## DIRECTIONS FOR THIS TASK
Write every line of the material out exactly as shown.

** Opening THE RECORDS block **

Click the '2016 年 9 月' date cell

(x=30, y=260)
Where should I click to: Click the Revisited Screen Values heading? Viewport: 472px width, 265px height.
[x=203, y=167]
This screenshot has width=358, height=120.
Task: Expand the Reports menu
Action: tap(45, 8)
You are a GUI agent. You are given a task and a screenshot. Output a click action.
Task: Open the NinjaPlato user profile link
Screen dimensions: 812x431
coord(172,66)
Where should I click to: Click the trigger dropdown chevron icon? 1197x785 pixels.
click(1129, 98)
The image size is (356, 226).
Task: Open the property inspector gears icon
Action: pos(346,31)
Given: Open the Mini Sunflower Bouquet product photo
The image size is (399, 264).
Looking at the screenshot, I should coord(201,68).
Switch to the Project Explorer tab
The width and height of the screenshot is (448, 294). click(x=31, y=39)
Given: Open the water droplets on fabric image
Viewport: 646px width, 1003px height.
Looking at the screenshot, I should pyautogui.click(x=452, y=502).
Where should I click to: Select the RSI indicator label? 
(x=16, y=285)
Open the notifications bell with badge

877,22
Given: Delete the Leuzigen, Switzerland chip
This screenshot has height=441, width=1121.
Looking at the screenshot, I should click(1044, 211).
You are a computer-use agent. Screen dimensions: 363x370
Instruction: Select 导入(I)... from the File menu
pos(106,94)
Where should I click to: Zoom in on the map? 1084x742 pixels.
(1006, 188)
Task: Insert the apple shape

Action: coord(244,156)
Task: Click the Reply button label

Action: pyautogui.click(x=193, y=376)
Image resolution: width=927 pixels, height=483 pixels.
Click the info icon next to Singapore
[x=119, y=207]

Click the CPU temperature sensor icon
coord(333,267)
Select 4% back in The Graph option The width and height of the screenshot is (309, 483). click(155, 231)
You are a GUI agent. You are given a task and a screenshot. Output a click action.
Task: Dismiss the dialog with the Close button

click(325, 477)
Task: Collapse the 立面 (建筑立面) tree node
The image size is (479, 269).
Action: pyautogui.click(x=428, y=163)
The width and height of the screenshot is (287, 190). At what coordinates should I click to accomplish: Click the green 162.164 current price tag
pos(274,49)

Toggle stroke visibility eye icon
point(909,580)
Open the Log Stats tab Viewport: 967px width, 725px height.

** Closing THE RECORDS block **

## ANSWER FOR THE TASK
Click the '2016 年 9 月' date cell

(x=30, y=260)
Where should I click to: Click the Revisited Screen Values heading? Viewport: 472px width, 265px height.
[x=203, y=167]
This screenshot has width=358, height=120.
Task: Expand the Reports menu
Action: tap(45, 8)
You are a GUI agent. You are given a task and a screenshot. Output a click action.
Task: Open the NinjaPlato user profile link
Screen dimensions: 812x431
coord(172,66)
Where should I click to: Click the trigger dropdown chevron icon? 1197x785 pixels.
click(1129, 98)
The image size is (356, 226).
Task: Open the property inspector gears icon
Action: pos(346,31)
Given: Open the Mini Sunflower Bouquet product photo
The image size is (399, 264).
Looking at the screenshot, I should coord(201,68).
Switch to the Project Explorer tab
The width and height of the screenshot is (448, 294). click(x=31, y=39)
Given: Open the water droplets on fabric image
Viewport: 646px width, 1003px height.
Looking at the screenshot, I should pyautogui.click(x=452, y=502).
Where should I click to: Select the RSI indicator label? 
(x=16, y=285)
Open the notifications bell with badge

877,22
Given: Delete the Leuzigen, Switzerland chip
This screenshot has height=441, width=1121.
Looking at the screenshot, I should click(1044, 211).
You are a computer-use agent. Screen dimensions: 363x370
Instruction: Select 导入(I)... from the File menu
pos(106,94)
Where should I click to: Zoom in on the map? 1084x742 pixels.
(1006, 188)
Task: Insert the apple shape

Action: coord(244,156)
Task: Click the Reply button label

Action: pyautogui.click(x=193, y=376)
Image resolution: width=927 pixels, height=483 pixels.
Click the info icon next to Singapore
[x=119, y=207]

Click the CPU temperature sensor icon
coord(333,267)
Select 4% back in The Graph option The width and height of the screenshot is (309, 483). click(155, 231)
You are a GUI agent. You are given a task and a screenshot. Output a click action.
Task: Dismiss the dialog with the Close button

click(325, 477)
Task: Collapse the 立面 (建筑立面) tree node
The image size is (479, 269).
Action: pyautogui.click(x=428, y=163)
The width and height of the screenshot is (287, 190). At what coordinates should I click to accomplish: Click the green 162.164 current price tag
pos(274,49)

Toggle stroke visibility eye icon
point(909,580)
Open the Log Stats tab Viewport: 967px width, 725px height.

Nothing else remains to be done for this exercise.